When we decided to take inspiration from the Hispano Suiza Xenia Dubonnet to design the Carmen, we did it because we were looking back on our roots. We are a brand that has been reborn, that has re-emerged after 70 years. So we had to look for that connection to our origins and our past.
Therefore, our references and our heritage were combustion cars and the legendary vehicles of the brand, such as the Xenia Dubonnet, the Alfonso XIII and many other vehicles.
Through the eyes of a 21st century designer, what do you think of 20th century vehicle design? How have vehicles evolved?
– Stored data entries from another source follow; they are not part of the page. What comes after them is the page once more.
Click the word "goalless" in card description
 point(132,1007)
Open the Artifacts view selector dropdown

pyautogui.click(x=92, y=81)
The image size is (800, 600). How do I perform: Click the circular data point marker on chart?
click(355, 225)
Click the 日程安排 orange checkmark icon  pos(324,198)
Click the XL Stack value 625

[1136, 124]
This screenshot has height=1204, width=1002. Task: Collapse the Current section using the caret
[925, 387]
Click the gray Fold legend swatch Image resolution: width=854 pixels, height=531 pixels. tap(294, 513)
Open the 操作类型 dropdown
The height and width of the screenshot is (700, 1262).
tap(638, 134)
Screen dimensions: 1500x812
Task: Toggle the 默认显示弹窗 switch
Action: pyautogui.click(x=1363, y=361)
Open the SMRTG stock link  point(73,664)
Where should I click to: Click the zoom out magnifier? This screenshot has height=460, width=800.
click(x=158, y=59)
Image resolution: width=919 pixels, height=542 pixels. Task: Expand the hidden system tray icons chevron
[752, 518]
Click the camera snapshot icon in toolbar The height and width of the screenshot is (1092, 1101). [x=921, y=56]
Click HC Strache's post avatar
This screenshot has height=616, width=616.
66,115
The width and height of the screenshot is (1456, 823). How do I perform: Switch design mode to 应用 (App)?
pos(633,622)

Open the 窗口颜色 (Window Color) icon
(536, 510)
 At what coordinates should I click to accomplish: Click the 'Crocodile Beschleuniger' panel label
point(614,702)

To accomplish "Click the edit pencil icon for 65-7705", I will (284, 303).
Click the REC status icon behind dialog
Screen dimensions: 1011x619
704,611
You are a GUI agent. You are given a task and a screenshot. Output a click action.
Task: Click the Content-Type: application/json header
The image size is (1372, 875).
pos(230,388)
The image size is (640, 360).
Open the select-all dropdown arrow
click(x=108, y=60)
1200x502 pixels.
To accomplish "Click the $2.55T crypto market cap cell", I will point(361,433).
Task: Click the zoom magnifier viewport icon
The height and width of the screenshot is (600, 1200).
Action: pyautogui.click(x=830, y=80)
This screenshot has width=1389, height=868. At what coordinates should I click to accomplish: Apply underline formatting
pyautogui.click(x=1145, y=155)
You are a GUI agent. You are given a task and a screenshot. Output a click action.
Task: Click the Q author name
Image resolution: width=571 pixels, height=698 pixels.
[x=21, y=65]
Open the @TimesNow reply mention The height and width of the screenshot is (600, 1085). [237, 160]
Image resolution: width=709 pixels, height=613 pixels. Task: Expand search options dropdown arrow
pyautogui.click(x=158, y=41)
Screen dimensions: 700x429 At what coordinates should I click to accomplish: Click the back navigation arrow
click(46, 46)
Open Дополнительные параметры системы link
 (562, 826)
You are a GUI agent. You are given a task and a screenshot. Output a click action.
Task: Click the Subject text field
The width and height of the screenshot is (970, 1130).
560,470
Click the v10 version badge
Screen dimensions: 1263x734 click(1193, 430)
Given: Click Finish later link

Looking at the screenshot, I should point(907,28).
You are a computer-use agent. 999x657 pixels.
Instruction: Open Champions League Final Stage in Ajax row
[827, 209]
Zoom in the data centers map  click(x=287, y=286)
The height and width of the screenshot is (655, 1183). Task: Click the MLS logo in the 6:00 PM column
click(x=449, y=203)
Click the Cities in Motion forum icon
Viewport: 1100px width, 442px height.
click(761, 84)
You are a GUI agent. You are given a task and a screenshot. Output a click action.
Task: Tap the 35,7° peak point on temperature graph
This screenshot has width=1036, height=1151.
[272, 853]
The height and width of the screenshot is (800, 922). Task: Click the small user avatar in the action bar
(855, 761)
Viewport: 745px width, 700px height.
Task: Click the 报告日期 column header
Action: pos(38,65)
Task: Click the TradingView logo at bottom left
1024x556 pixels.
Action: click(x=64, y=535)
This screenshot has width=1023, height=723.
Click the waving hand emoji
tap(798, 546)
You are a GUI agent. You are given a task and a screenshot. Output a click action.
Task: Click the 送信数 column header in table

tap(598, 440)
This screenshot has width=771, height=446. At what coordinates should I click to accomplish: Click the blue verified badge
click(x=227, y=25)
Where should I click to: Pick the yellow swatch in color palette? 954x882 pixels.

Basically, what has changed are the manufacturing processes. For example, at the time when the Hispano Suiza Xenia Dubonnet was built, assemblers worked in a very artisanal manner, that made them exceptional cars, practically unique. That’s what differs from the mass production processes we have today.
At Hispano Suiza, we have retrieved the philosophy of making cars one by one and in an artisanal way. On the one hand, because the processes and the investments needed to make large quantities of cars contradict that exclusivity that we look for in our vehicles. We also retrieved this handcrafted process because we want our customers to participate in the development of their vehicles. We invite them to personalize the car with us, customizing them to the fullest, and moving away from mass production.
That is our philosophy: we strive to make our vehicles unique and handcrafted jewels. Although you would recognize the vehicle as a Hispano Suiza Carmen when they’re placed side by side, each one will be customized, with personal touches and finishes given by each of our team members in the atelier, making each vehicle a rare work of art.
What did the meeting between the Hispano Suiza Carmen and its muse, the Hispano Suiza Xenia Dubonnet, mean to you?
It was a moment that we were really looking forward to since the beginning of the project. It has been difficult to find documentation and archives of the Xenia Dubonnet and apply them to the Carmen. That exercise of comparing the two vehicles in person was something I really wanted to do.
It has been really exciting. Even the days leading up to the event and thinking about how we were going to prepare the meeting between the Carmen and the Xenia Dubonnet. It has been really special. And framing it in this setting, at the Chantilly Arts&Elegance concours, the moment is even more enhanced, and it triggers more excitement.